Fed Finally Decides to Give Us a Better Recovery

Zachary Goldfarb:

The Federal Reserve will take steps to bolster the economy until the unemployment rate falls to 6.5 percent or inflation looks likely to exceed 2.5 percent, the central bank said Wednesday in a historic move that for the first time specifies the Fed’s goals for the nation’s economy.

The Fed also said it would buy $45 billion in Treasury bonds a month, on top of $40 billon a month it is already buying in mortgage bonds, in an effort to flood markets with money and reduce interest rates on a wide range of loans. Lower interest rates tend to stimulate borrowing, economic activity and employment.

In an unprecendent move, Federal Reserve Chairman Ben Bernanke announced Wednesday that the Fed will continue to try and boost the economy until unemployment numbers hit 6.5 percent or the inflation rate reaches 2.5 percent.

The actions signaled the Fed’s concerns that high unemployment — what Fed Chairman Ben S. Bernanke called “an enormous waste of human and economic potential” — will cast a long shadow over the nation for years. Fed officials projected that the jobless rate, now at 7.7 percent, would not reach 6.5 percent until near the end of 2015 at the earliest.

This is still pretty weak, but moving in the right direction. A real commitment to full employment would be more like a 4% unemployment target or 4% inflation.


  1. Your assumption is that these weren’t targets before the announcement was made… Goldfarb is deficient in this as well.

    The historic aspect here is that they’ve made these targets public.

    Fact is we don’t know if these targets were changed or are new.

    • Jon Geeting says:

      Right, the clarity of the statement is the change. Instead of a vague calendar target like mid-2015, they’re targeting actual economic conditions.

  2. But then you make the same error in your 2nd sentence!

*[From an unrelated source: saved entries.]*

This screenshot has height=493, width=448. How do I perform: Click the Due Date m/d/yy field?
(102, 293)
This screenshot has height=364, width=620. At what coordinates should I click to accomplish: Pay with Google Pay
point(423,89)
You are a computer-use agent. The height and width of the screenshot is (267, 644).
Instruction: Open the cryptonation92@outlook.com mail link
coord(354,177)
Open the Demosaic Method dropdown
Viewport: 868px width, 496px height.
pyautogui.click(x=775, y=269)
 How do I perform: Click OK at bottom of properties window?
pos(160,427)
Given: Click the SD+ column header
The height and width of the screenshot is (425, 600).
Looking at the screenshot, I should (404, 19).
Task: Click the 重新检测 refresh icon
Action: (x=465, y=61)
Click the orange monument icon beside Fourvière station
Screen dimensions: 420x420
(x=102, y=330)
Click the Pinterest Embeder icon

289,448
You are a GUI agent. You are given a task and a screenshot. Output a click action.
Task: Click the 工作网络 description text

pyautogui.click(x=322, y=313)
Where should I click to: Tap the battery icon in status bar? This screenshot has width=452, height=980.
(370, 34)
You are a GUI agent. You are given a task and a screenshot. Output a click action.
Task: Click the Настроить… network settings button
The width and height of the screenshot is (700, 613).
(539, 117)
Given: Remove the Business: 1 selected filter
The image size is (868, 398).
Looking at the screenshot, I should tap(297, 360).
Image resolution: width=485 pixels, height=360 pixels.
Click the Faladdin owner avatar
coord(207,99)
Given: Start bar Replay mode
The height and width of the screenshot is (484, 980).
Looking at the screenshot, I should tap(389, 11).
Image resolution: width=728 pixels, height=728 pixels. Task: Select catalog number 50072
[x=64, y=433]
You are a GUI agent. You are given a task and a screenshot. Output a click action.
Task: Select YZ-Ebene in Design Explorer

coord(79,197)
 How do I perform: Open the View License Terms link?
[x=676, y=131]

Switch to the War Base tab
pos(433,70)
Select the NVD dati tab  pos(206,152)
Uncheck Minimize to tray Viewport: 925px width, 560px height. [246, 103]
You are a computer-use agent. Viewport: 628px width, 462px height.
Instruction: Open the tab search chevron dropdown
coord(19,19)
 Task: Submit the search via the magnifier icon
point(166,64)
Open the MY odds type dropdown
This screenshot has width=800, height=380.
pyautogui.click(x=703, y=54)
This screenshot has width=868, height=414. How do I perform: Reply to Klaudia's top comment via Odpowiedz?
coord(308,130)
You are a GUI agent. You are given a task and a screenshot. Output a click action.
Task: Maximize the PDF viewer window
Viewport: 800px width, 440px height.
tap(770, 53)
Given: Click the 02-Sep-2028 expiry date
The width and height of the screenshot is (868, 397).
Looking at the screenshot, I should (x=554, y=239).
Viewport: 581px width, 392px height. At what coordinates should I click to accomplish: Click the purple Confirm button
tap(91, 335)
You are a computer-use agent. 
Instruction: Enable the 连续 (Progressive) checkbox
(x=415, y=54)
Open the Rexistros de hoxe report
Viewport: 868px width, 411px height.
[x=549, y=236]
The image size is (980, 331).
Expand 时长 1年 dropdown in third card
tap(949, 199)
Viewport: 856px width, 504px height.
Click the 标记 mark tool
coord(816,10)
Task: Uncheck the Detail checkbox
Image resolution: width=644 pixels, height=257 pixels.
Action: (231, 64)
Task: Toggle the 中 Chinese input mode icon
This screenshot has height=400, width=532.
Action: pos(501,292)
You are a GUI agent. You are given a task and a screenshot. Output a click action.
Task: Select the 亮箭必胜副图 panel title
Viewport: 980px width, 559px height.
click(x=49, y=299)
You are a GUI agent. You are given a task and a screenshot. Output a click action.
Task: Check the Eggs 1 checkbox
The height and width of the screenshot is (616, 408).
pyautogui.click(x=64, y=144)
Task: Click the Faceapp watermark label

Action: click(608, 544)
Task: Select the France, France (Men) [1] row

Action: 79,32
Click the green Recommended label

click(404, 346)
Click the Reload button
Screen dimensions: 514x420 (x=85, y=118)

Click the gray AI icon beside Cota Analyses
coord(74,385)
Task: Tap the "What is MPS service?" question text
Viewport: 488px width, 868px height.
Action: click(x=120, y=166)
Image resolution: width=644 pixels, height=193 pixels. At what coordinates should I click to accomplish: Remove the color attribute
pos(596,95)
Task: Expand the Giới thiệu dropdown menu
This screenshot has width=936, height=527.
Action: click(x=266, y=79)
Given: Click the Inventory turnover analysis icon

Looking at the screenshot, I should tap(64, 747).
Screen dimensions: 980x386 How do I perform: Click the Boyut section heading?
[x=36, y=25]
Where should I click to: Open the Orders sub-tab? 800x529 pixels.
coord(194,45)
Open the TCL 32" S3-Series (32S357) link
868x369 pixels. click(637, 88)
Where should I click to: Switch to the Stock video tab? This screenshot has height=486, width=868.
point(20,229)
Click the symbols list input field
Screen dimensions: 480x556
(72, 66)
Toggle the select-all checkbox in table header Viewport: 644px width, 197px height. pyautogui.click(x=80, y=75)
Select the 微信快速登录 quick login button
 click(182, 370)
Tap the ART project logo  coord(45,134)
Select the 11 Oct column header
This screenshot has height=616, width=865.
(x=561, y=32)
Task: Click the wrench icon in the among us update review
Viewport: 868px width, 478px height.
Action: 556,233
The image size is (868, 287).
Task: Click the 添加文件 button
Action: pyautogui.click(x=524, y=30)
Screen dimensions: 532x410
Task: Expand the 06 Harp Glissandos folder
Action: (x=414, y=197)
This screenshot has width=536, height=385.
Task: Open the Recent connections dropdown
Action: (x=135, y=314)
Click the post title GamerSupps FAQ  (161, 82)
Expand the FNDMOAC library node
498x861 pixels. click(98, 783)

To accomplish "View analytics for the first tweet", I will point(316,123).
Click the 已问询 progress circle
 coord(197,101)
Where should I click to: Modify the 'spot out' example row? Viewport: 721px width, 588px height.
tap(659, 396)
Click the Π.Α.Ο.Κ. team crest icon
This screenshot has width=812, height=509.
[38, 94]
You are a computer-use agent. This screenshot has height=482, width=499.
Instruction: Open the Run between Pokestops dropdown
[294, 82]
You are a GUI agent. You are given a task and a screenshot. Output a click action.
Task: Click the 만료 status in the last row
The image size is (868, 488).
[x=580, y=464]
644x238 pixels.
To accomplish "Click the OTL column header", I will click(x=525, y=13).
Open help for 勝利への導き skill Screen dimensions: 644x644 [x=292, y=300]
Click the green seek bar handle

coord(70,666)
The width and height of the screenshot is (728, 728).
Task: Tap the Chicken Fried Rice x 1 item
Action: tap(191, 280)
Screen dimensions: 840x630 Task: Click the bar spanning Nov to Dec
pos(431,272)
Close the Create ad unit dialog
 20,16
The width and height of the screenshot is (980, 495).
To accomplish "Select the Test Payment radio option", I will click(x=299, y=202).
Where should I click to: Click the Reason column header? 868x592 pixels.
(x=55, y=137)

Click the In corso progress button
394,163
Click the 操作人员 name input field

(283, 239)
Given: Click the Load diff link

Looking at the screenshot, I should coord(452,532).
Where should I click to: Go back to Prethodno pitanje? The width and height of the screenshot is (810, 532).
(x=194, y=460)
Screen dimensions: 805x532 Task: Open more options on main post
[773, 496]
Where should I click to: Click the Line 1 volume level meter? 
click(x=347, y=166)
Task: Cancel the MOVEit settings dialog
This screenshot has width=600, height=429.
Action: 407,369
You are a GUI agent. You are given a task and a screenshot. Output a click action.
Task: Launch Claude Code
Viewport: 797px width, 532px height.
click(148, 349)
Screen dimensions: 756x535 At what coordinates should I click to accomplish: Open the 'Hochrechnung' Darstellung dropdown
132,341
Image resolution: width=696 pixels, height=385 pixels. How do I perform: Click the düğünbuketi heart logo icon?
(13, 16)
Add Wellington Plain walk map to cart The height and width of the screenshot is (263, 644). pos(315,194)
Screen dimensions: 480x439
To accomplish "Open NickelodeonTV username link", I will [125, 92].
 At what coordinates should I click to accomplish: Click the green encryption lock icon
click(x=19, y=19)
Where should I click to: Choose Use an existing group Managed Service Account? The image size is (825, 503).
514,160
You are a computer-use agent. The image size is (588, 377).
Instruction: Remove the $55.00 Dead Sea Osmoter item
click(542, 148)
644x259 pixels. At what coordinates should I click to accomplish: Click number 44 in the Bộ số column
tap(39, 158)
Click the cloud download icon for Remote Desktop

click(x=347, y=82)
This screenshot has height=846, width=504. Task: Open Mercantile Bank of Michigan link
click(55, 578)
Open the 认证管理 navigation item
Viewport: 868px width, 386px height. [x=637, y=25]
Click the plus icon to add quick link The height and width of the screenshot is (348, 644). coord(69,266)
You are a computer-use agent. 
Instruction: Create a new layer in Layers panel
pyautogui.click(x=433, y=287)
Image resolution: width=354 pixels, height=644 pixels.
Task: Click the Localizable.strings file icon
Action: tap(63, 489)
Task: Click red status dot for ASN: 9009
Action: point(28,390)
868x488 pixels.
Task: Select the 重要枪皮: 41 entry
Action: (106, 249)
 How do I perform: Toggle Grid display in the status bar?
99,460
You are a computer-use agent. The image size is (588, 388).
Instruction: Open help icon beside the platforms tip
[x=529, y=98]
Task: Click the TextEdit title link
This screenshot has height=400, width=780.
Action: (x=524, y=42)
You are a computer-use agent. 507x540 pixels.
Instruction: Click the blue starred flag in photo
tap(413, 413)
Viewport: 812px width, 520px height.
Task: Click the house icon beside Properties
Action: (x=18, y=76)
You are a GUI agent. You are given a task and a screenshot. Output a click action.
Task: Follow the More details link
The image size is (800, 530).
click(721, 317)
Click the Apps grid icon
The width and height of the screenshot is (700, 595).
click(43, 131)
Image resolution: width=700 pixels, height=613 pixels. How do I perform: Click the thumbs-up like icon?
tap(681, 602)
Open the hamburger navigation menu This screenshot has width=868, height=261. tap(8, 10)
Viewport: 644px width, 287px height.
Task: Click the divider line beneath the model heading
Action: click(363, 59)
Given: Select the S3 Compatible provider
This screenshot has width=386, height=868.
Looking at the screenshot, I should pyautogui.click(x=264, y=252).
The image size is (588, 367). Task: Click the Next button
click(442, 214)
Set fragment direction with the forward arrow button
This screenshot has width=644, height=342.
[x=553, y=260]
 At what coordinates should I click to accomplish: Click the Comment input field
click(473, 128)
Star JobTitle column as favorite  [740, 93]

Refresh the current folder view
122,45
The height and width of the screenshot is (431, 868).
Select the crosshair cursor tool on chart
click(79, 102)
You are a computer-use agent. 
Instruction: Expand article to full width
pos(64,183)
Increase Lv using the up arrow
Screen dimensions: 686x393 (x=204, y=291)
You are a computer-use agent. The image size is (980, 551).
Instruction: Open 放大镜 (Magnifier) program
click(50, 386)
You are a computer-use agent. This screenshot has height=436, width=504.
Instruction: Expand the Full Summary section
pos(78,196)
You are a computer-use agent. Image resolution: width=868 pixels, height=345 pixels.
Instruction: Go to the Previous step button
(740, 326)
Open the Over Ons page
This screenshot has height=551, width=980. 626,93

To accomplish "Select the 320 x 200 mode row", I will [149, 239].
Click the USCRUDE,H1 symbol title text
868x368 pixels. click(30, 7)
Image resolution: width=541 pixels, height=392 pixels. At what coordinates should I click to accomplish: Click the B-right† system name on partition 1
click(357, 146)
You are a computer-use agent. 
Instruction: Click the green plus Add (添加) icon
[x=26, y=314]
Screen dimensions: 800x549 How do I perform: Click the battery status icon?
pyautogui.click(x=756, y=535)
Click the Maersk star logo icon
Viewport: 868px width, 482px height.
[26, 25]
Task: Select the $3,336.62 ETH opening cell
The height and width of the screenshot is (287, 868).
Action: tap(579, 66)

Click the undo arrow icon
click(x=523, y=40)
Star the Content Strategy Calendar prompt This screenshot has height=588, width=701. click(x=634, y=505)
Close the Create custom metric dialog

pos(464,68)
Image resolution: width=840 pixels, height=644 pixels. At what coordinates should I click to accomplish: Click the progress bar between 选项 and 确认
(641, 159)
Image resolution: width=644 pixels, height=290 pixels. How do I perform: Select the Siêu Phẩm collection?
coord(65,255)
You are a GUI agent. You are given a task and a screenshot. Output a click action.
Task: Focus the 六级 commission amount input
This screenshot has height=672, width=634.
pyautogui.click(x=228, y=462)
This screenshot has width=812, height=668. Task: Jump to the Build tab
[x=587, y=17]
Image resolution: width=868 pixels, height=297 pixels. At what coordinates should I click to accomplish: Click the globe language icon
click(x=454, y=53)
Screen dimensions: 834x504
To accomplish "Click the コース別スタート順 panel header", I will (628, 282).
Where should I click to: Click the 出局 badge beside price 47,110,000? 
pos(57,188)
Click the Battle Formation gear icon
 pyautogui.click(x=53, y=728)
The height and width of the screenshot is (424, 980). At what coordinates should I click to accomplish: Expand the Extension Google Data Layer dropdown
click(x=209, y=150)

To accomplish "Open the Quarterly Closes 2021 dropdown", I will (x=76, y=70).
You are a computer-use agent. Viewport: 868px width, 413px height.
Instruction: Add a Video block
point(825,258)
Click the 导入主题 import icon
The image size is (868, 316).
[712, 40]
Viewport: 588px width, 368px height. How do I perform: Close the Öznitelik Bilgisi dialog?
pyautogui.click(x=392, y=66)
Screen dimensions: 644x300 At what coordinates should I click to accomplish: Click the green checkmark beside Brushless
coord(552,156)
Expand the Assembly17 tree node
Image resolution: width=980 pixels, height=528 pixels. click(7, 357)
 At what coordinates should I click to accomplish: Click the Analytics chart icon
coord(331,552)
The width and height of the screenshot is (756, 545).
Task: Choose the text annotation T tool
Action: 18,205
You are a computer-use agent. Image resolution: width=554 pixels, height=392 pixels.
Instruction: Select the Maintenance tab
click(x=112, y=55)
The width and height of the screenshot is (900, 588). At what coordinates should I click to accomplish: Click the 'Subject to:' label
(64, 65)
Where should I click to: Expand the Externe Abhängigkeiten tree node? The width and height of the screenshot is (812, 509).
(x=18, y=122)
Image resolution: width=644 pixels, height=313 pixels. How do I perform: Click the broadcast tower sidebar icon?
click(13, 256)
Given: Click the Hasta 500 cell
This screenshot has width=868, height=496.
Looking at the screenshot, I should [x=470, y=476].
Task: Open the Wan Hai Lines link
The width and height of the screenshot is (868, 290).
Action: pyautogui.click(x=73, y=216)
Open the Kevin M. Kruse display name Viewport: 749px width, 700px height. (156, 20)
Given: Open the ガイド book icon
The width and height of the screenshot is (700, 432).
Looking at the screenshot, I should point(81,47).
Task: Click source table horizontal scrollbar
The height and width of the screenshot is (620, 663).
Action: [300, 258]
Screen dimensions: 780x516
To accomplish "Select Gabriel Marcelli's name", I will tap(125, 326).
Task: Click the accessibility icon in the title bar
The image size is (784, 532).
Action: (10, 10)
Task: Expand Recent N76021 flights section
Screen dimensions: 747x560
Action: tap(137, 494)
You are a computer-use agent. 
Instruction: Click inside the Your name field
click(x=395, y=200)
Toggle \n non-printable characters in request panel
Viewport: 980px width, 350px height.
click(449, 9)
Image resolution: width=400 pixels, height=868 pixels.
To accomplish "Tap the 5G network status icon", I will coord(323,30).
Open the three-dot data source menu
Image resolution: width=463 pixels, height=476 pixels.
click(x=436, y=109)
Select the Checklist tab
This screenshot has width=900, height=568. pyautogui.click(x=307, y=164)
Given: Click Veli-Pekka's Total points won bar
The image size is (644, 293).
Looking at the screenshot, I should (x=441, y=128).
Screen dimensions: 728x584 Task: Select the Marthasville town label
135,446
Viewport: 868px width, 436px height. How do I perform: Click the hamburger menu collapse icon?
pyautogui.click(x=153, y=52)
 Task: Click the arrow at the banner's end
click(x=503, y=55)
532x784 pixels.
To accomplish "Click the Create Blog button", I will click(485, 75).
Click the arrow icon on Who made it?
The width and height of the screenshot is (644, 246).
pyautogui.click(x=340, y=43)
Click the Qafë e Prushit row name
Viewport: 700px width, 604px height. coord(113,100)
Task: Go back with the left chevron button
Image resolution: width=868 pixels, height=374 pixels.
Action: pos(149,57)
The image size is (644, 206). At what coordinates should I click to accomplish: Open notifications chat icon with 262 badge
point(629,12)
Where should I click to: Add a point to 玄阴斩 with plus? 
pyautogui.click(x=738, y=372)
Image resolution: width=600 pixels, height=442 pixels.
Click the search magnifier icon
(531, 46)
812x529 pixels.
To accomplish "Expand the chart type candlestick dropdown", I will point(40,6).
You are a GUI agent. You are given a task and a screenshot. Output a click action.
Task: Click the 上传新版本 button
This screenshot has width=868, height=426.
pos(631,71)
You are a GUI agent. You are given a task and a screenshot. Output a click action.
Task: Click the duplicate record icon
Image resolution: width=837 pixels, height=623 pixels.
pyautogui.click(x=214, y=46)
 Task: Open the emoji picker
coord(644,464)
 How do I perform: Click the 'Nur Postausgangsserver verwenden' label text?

    You’re assuming they had no targets before, and I seriously doubt that.

    • Jon Geeting says:

      I was referring to their public statement. Before, investors were only hearing mid-2015. Now, they’re hearing 6.5% unemployment or 2.5% inflation. Probably not a big jump from what people were expecting anyway, but now there’s actually some conditions-based metric to judge Fed policy by.